> Work item
Print, in exact form, the lines below from the one containing "Instruction: Click the" through the one containing "You are a computer-use agent. This", and omit all others.

++++ Dataset content

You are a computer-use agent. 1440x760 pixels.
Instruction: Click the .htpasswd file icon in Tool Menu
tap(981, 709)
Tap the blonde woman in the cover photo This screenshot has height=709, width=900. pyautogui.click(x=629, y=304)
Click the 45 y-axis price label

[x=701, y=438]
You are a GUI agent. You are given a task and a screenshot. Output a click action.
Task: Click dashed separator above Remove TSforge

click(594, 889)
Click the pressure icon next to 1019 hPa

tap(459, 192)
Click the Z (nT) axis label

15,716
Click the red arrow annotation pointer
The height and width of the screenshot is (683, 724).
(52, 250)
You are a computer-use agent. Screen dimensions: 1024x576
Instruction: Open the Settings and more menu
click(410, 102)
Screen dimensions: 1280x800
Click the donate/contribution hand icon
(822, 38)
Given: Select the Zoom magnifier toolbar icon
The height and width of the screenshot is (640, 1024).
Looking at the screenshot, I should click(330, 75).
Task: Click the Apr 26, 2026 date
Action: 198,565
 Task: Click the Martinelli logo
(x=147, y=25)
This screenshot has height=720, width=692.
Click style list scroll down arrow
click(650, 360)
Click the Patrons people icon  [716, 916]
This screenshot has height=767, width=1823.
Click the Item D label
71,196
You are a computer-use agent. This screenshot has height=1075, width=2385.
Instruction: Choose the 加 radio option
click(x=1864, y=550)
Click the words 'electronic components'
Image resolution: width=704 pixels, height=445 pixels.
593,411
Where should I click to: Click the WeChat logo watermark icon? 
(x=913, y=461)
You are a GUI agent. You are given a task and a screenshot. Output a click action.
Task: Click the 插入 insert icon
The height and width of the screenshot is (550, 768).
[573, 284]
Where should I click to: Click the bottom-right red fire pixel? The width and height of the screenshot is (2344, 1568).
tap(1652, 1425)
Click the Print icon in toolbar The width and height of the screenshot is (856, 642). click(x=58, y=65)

++++++++

> Completed task
Instruction: Click the .htpasswd file icon in Tool Menu
tap(981, 709)
Tap the blonde woman in the cover photo This screenshot has height=709, width=900. pyautogui.click(x=629, y=304)
Click the 45 y-axis price label

[x=701, y=438]
You are a GUI agent. You are given a task and a screenshot. Output a click action.
Task: Click dashed separator above Remove TSforge

click(594, 889)
Click the pressure icon next to 1019 hPa

tap(459, 192)
Click the Z (nT) axis label

15,716
Click the red arrow annotation pointer
The height and width of the screenshot is (683, 724).
(52, 250)
You are a computer-use agent. Screen dimensions: 1024x576
Instruction: Open the Settings and more menu
click(410, 102)
Screen dimensions: 1280x800
Click the donate/contribution hand icon
(822, 38)
Given: Select the Zoom magnifier toolbar icon
The height and width of the screenshot is (640, 1024).
Looking at the screenshot, I should click(330, 75).
Task: Click the Apr 26, 2026 date
Action: 198,565
 Task: Click the Martinelli logo
(x=147, y=25)
This screenshot has height=720, width=692.
Click style list scroll down arrow
click(650, 360)
Click the Patrons people icon  [716, 916]
This screenshot has height=767, width=1823.
Click the Item D label
71,196
You are a computer-use agent. This screenshot has height=1075, width=2385.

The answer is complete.